How still it is here in the woods. The trees
Stand motionless, as if they did not dare
To stir, lest it should break the spell. The air
Hangs quiet as spaces in a marble frieze.
Even this little brook, that runs at ease,
Whispering and gurgling in its knotted bed,
Seems but to deepen with its curling thread
Of sound the shadowy sun-pierced silences.
Sometimes a hawk screams or a woodpecker
Startles the stillness from its fixèd mood
With his loud careless tap.

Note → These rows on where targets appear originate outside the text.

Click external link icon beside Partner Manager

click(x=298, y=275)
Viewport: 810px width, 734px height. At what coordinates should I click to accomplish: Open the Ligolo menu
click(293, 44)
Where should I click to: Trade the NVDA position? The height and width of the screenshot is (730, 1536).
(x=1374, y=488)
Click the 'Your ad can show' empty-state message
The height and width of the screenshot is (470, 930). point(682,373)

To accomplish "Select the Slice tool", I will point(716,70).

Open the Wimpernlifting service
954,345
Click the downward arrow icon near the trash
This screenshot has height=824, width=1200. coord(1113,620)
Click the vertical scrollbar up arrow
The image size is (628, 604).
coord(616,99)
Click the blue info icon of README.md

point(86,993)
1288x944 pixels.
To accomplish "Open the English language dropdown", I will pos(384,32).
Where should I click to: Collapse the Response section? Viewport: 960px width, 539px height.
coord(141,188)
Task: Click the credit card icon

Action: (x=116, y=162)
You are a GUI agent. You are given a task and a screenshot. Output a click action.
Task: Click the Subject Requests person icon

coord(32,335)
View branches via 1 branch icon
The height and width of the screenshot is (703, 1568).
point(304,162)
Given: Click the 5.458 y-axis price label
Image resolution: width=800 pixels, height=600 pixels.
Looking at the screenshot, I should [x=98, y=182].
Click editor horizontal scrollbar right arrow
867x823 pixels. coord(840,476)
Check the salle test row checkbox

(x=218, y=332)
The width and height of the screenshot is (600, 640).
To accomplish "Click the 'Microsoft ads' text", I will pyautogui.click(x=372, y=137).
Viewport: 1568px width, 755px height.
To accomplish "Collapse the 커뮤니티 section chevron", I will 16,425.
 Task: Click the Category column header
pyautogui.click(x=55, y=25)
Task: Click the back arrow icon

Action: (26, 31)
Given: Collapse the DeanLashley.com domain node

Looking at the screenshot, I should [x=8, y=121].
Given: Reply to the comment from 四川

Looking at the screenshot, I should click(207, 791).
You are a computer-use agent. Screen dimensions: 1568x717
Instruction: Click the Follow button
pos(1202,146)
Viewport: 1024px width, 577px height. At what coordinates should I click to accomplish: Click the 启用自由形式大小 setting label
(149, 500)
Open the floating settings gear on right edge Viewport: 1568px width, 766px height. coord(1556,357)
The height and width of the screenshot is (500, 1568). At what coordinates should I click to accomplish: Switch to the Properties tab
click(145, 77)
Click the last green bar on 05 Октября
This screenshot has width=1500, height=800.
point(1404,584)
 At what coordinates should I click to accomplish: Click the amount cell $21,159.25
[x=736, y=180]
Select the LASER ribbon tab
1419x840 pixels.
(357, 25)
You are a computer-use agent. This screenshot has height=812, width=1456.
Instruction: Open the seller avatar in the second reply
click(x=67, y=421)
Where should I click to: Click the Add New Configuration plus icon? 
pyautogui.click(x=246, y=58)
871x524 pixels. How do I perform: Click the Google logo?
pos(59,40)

Sometimes I hear
The dreamy white-throat from some far off tree
Pipe slowly on the listening solitude
His five pure notes succeeding pensively.

AUTUMN MAPLES.

The thoughts of all the maples who shall name,
When the sad landscape turns to cold and grey?
Yet some for very ruth and sheer dismay,
Hearing the northwind pipe the winter's name,
Have fired the hills with beaconing clouds of flame;
And some with softer woe that day by day,
So sweet and brief, should go the westward way,
Have yearned upon the sunset with such shame,
That all their cheeks have turned to tremulous rose;
Others for wrath have turned a rusty red,
And some that knew not either grief or dread,
Ere the old year should find its iron close,
Have gathered down the sun's last smiles acold,
Deep, deep, into their luminous hearts of gold.

THE DOG.

"Grotesque!" we said, the moment we espied him,
For there he stood, supreme in his conceit,
With short ears close together and queer feet
Planted irregularly: first we tried him
With jokes, but they were lost; we then defied him
With bantering questions and loose criticism:
He did not like, I'm sure, our catechism,
But whisked and snuffed a little as we eyed him.
Then flung we balls, and out and clear away,
Up the white slope, across the crusted snow,
To where a broken fence stands in the way,
Against the sky-line, a mere row of pegs,
Quicker than thought we saw him flash and go,
A straight mad scuttling of four crooked legs.